The two crimes against image and symbol-making were psychically
related. One year after Katrina, we are no longer photogenic. The
cameras focus on narrow slices of rebuilding, which is all that fits
within the lens. If you've been looking at the city for a year, things
look better. Most of the flooded cars packed in the neutral grounds
and under freeway overpasses are gone. There is no debris in places
most visible to motorists. There are trailers and gutted houses in
every wasted neighborhood. If you look only at the swarms of life in
isolated spots you might feel optimism, but if you look at what's
around these spots you might feel dread instead. Yes, there is a
recovery going on, but there is also a pervasive depression. The media
isn't equipped to deal with both hope and despair, it can only show
and tell one story at a time. The Gray Zone where we live is beyond
its power.

In New Orleans nothing is what seems. People believe things they don't
say and say things they don't believe. To the media, we are
recovering. To ourselves we are sinking. Our heavily mediated and
heavily medicated city is generating paradoxes not certainties. About
the time the shrimp boat burned and the monument-building machines
were ripped off, there was a picture in the newspaper of a young woman
from Los Angeles playing songs on a guitar to St. Bernard residents
waiting in line at a parish office. The singer looked super-optimistic
and the women looked amused and disbelieving, but at least they beat
the August 29 deadline/anniversary for permits to rebuild.

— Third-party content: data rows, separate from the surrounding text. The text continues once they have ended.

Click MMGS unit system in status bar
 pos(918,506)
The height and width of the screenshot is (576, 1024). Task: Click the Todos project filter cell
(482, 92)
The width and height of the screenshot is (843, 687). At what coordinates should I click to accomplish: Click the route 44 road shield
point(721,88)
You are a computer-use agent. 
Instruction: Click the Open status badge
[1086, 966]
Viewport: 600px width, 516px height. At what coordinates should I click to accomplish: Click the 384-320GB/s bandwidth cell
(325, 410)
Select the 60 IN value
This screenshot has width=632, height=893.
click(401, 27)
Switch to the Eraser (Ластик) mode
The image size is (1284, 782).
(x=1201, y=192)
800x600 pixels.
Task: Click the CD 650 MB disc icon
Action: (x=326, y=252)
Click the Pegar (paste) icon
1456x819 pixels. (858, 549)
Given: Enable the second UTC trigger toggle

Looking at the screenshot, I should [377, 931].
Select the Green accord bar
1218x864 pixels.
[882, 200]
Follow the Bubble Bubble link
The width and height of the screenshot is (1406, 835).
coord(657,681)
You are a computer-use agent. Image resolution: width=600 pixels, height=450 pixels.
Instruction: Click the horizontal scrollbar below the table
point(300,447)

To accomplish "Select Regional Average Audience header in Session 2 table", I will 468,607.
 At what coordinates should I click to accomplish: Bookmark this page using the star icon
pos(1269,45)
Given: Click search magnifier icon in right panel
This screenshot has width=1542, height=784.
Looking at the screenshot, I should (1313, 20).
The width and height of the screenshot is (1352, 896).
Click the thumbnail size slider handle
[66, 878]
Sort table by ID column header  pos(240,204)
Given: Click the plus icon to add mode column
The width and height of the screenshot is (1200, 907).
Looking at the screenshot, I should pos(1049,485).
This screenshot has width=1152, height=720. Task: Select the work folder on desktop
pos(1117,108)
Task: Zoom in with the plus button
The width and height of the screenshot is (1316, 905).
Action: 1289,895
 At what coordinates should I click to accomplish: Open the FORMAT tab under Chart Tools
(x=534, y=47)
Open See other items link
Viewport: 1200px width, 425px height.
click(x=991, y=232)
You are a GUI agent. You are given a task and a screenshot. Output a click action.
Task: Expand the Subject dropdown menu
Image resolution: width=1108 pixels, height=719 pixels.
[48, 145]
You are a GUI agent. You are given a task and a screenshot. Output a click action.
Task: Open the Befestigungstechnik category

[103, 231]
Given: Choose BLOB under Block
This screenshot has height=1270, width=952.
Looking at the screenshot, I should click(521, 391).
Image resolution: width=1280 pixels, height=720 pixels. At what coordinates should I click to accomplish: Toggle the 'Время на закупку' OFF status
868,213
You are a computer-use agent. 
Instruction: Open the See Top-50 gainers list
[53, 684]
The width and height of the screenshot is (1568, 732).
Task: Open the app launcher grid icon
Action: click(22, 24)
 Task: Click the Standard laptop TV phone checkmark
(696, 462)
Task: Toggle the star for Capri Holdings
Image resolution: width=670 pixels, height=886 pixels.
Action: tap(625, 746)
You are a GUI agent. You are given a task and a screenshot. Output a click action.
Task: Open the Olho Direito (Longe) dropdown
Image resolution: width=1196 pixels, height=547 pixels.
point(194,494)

Q. What are you working on now?

A. On my nerves. I'm going to Romania Sept 12 to receive the Ovidius
Prize, their highest literary honor, named after Ovidius, the Roman
poet exiled to Romania by Augustus. Ovid never got to go back to Rome,
but I get to go back to my native first home. Kinky, but I left there
long ago. I may end up being an exile from New Orleans, my second home
now. There just isn't enough time in one life for so many exiles. It
sounds sappy, but you should see Ovidius complaining to the Emperor in
the Tristae: the winters are frigid, the women paint themselves blue,
the locals are cultureless savages.Didn't work for him, I don't think
it will work for the 250,000 New Orleanians in exile who are
complaining right now about the barbaric lack of spices in the foods
of the North and the joyless people of the high plains.

Q. Anything else you'd like to mention? Does anything give you hope about the
future of the city?

A. There are thousands of bright-souled volunteers in the city now
helping gut houses and rebuilding. The hope is them and what they'll
learn here. The city itself will be shaped by developers' money. The
good samaritans will leave their mark in the form of a new spirit of
place that will add itself to the existing genii locus and maybe help
them live. Ask me the same question one year from now.